_DIRECTIONS FOR THIS TASK:_ Go through the entries below and copy every line that holds the word "Given".

_SUPPLIED MATERIAL:_
********************

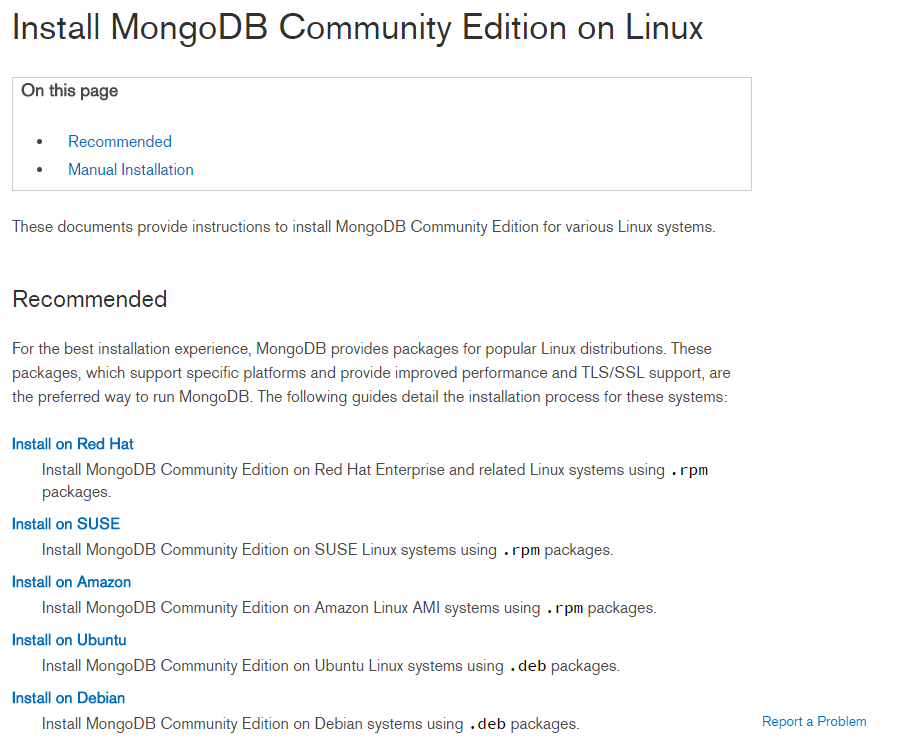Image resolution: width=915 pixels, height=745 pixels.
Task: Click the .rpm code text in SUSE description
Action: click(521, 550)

********************

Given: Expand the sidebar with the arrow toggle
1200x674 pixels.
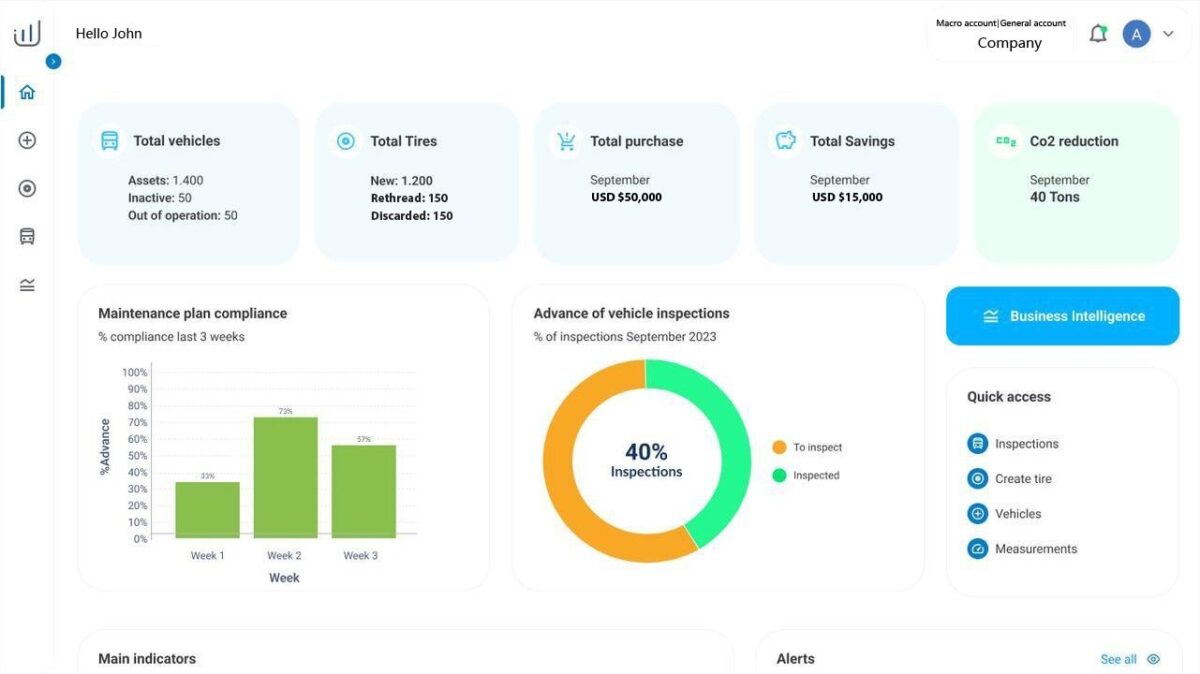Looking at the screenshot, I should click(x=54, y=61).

********************

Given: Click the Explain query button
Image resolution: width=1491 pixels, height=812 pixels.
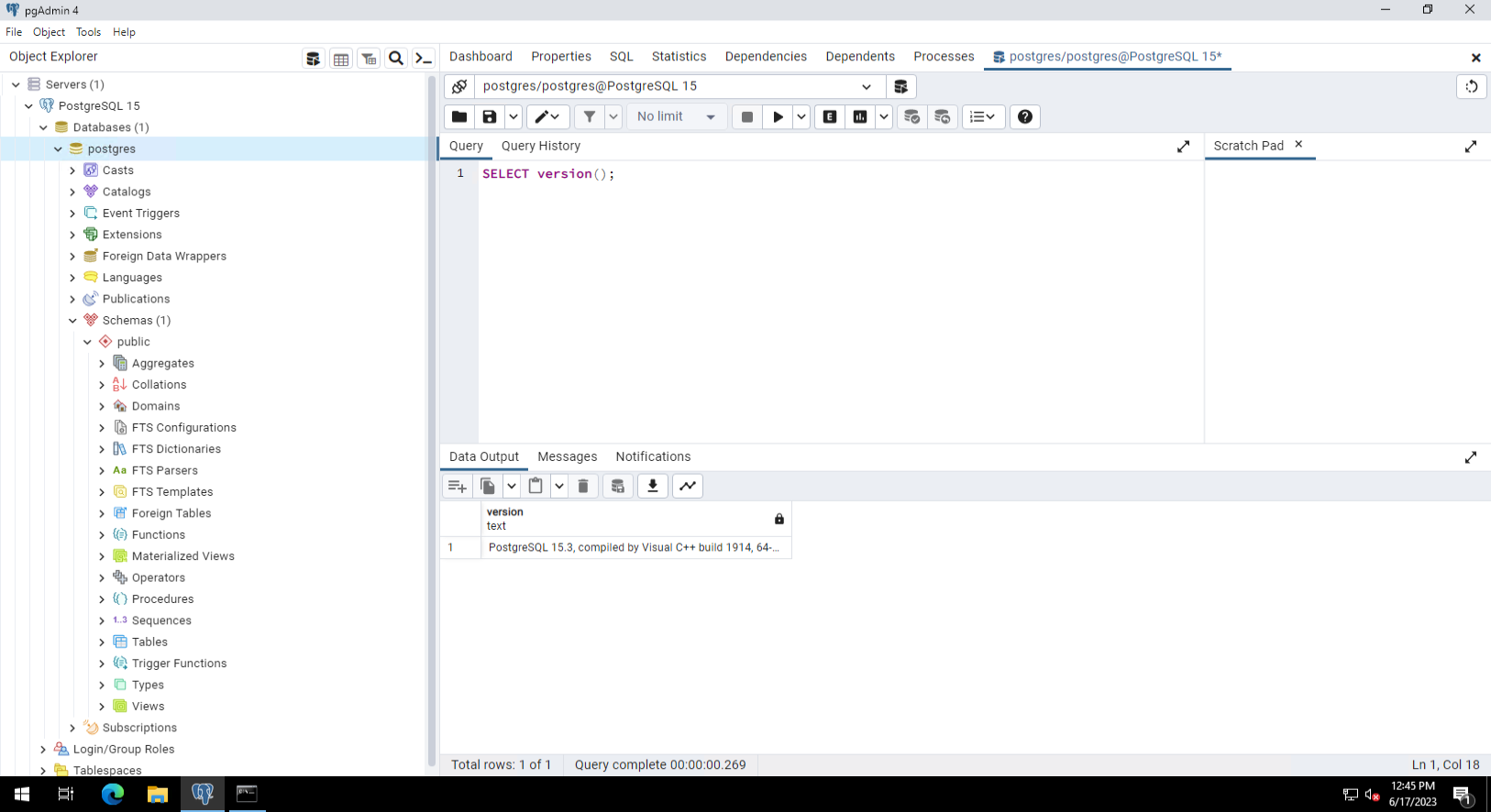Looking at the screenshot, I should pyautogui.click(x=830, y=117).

********************

_ANSWER BOX:_
Given: Expand the sidebar with the arrow toggle
Given: Click the Explain query button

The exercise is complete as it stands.